RL-based systems can introduce new kinds of failures, so builders need to be vigilant. One issue is reward hacking, where the AI finds a shortcut to get a high reward that isn’t actually what you intended (a classic RL problem). To mitigate this, you need to design reward functions carefully and often include multiple objectives or constraints (e.g. maximizing profits is good but only within the bounds of valid accounting principles). Domain expertise is crucial here: you need to anticipate ways the agent might go astray and guard against them.

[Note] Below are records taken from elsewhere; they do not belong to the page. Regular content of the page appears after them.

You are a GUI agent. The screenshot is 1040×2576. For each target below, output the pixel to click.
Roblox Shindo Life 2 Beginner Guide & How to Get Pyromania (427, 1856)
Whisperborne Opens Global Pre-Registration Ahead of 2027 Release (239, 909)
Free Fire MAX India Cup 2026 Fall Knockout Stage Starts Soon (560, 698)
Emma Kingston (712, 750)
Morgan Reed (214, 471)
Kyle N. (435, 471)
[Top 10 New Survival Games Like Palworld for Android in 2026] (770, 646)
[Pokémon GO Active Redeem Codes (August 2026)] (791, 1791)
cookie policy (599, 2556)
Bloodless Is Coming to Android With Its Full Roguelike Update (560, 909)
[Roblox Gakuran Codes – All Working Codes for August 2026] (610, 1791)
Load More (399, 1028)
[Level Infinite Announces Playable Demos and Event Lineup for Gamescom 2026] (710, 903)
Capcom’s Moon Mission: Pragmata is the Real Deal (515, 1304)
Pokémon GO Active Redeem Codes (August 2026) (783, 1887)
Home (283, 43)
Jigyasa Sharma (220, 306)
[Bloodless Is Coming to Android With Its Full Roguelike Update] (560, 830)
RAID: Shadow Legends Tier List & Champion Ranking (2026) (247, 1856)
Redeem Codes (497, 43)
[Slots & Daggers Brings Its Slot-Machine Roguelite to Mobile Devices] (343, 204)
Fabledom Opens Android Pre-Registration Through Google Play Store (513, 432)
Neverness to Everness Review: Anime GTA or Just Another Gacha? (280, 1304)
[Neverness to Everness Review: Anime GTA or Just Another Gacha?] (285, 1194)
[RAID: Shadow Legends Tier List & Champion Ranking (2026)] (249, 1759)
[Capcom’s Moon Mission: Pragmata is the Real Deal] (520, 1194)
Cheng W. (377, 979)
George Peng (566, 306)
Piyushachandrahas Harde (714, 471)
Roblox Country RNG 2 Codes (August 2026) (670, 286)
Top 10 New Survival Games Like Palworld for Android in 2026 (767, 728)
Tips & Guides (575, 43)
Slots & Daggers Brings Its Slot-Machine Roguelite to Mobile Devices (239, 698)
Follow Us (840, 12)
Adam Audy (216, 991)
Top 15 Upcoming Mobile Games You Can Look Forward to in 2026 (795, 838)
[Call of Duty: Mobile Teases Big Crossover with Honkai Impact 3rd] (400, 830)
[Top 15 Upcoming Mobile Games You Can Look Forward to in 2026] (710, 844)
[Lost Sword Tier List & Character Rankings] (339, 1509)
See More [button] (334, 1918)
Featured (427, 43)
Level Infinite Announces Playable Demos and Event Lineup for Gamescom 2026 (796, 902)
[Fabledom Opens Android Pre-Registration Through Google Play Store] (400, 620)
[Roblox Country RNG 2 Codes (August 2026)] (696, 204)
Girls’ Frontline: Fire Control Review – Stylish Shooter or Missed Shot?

What’s next for reasoning + RL?

We’re still in the early days of this new paradigm, and it’s evolving rapidly. Here are a few trends we anticipate in the coming year as the industry embraces the reasoning + RL approach:

  • More efficient reasoners: Right now, the frontier reasoning models are large and computationally heavy. Future research and engineering efforts will focus on making these capabilities more efficient. This will involve developing smarter algorithms for managing the “thinking” process in LLMs to streamline exploration and concentrate on the most promising reasoning paths. In effect, models will get smarter about how they use their thinking time.
  • Better RL techniques for open-ended tasks: We expect a lot more work on RL algorithms that are sample-efficient and robust in language domains. Think of things like human preference modeling but on steroids: methods that can squeeze the most learning out of every example of human feedback or every trial the agent does in its environment. We may also see model-based RL techniques, where the AI uses a mental model to simulate outcomes before taking an action.
  • Tooling for feedback and evals: We may see a new crop of products and tools to support the reasoning + RL product development process. This could be a platform that helps you define custom evals for your agent and automatically measure its performance on them. Or services that plug into your app to capture user feedback at key moments and help improve your model based on those signals. Another angle is tools for domain experts to input their knowledge more directly: maybe a UI where a non-programmer can outline the correct process for a task, which the system can then translate into reward functions or fine-tuning data. Anything that lowers the barrier to implementing a feedback loop in a new domain will be valuable.

The age of reasoning is here

We’re now creating software that doesn’t just know things but can figure them out on its own. Builders who embrace the reasoning + RL paradigm will create the next generation of standout AI products. Those who stick with RAG may wake up to find their product feeling outdated, like a know-it-all who can’t solve a puzzle. As services become software, the ability to solve the puzzle is where the true value lies.